A separate property: any decided value was the initial value of some
process. The proof: in each round, the update function either keeps
the current value or adopts a value from received messages (which came
from senders' current values). So values only propagate — no new values
are created. By induction on time, every value traces back to an
initial value.

---

## 4. The Cutoff Theorem

### Motivation

The lock invariant proof above works for **all n** simultaneously.
But for more complex protocols, the inductive step might be too
tedious to prove by hand. Can we instead verify safety for a few
small values of n and conclude it holds for all n?

### When cutoffs work: three conditions

A cutoff reduction requires three conditions on the protocol:

**1. Process symmetry.** The algorithm treats all processes identically.
The send and update functions don't depend on the process ID. This
means the global state can be abstracted to a **configuration**: a
count of how many processes hold each value, rather than tracking
which specific process holds what.

**2. Threshold-based decisions.** The update function depends on
received messages only through **threshold comparisons**: "did value v
appear more than α·n times?" It does NOT depend on exact counts or
on which processes sent which messages.

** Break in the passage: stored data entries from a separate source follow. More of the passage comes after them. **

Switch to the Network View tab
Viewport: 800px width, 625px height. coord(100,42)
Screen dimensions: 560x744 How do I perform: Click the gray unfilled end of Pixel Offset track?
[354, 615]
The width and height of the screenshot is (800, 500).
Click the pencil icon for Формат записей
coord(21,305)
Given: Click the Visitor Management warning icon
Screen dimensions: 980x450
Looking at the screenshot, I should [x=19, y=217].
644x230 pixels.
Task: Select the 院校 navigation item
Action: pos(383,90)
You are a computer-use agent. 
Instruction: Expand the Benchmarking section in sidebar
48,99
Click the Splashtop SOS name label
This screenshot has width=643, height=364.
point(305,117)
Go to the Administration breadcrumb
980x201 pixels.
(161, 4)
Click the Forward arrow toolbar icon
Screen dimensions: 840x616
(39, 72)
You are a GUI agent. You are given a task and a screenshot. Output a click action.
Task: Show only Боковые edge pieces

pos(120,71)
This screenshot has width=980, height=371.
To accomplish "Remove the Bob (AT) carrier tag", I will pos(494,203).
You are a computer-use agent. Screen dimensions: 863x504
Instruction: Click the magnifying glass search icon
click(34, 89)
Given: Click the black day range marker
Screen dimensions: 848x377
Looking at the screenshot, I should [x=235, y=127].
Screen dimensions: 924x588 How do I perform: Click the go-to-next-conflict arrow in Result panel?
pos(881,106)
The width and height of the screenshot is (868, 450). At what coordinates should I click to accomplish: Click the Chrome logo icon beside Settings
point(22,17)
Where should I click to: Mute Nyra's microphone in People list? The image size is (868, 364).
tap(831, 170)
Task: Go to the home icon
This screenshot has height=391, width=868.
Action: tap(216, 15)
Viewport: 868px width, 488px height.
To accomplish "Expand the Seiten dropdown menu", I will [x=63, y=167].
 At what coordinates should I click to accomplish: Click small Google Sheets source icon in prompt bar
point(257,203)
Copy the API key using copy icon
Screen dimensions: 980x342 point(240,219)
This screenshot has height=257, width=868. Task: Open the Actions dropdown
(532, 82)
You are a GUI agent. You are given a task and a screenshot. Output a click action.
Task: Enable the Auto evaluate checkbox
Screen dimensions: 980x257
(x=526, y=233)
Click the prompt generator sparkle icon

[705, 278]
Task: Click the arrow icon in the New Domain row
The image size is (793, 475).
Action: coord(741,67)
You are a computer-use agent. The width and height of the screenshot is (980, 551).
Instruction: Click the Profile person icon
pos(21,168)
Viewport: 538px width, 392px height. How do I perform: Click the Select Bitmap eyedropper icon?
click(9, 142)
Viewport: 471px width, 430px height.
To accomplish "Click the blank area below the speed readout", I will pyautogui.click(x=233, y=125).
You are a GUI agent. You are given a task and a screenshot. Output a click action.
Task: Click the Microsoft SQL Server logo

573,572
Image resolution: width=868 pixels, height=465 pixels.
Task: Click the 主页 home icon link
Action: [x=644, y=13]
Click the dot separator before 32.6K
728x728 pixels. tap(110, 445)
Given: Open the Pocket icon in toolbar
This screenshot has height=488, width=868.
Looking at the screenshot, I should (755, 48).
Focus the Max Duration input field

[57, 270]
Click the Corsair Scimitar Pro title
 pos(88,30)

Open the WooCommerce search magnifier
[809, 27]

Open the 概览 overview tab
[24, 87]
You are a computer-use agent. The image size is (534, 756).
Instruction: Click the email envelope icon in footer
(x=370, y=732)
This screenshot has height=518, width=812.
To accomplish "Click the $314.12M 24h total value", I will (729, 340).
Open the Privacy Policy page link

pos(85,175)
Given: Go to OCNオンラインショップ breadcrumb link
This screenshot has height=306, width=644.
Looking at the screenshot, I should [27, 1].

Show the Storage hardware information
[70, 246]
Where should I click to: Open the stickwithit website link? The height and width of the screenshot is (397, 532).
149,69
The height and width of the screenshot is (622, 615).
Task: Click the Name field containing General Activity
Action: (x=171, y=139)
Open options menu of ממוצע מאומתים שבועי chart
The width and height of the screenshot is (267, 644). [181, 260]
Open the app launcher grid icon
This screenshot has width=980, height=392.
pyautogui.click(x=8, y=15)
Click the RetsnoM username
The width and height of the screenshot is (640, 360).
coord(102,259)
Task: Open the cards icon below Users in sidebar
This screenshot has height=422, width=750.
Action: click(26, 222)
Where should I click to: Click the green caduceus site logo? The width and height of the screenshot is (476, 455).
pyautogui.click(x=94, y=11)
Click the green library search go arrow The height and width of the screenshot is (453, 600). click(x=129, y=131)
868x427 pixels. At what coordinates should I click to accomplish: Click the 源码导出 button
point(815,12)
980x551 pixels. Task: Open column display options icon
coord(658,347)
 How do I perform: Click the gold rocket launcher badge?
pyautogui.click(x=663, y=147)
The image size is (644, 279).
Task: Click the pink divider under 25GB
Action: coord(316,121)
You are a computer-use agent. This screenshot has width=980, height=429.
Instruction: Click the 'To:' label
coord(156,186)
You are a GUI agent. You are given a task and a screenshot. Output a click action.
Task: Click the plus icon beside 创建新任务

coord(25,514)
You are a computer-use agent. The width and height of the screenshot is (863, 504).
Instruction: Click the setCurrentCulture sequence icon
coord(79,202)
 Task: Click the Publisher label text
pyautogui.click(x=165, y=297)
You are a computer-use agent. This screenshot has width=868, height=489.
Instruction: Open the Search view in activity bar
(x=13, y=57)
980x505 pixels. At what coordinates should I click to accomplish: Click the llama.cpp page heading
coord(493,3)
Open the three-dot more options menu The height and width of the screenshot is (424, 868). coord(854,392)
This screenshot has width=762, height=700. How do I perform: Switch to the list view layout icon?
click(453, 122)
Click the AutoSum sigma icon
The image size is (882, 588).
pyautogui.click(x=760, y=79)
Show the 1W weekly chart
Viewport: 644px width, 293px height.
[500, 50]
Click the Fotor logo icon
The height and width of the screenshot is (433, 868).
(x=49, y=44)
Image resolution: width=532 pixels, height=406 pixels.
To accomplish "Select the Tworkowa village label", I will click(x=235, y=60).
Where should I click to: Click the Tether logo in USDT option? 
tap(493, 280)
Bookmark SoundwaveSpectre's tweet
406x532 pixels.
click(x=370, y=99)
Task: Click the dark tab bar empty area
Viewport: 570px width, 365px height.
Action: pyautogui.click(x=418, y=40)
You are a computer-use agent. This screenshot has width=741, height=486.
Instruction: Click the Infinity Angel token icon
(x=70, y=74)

This means the update factors
through a finite **threshold view** — a Boolean vector indicating
which values crossed the threshold.

**3. Communication closure.** Messages from round r are delivered in
round r or lost forever. This ensures that threshold views computed
from received messages are consistent with the global configuration.
Without communication closure, received vote counts could be inflated
by stale messages, and the threshold view would not reflect reality.

### The threshold view abstraction

Under these conditions, the protocol's behavior is determined by the
**threshold view** — which values have counts exceeding α·n. For
binary values (k=2), there are only 3 realizable threshold views:

- **(T, F)**: value 0 has super-majority, value 1 doesn't.
- **(F, T)**: value 1 has super-majority, value 0 doesn't.
- **(F, F)**: neither has super-majority.
- **(T, T)**: impossible by pigeonhole (would need > 2α·n > n total).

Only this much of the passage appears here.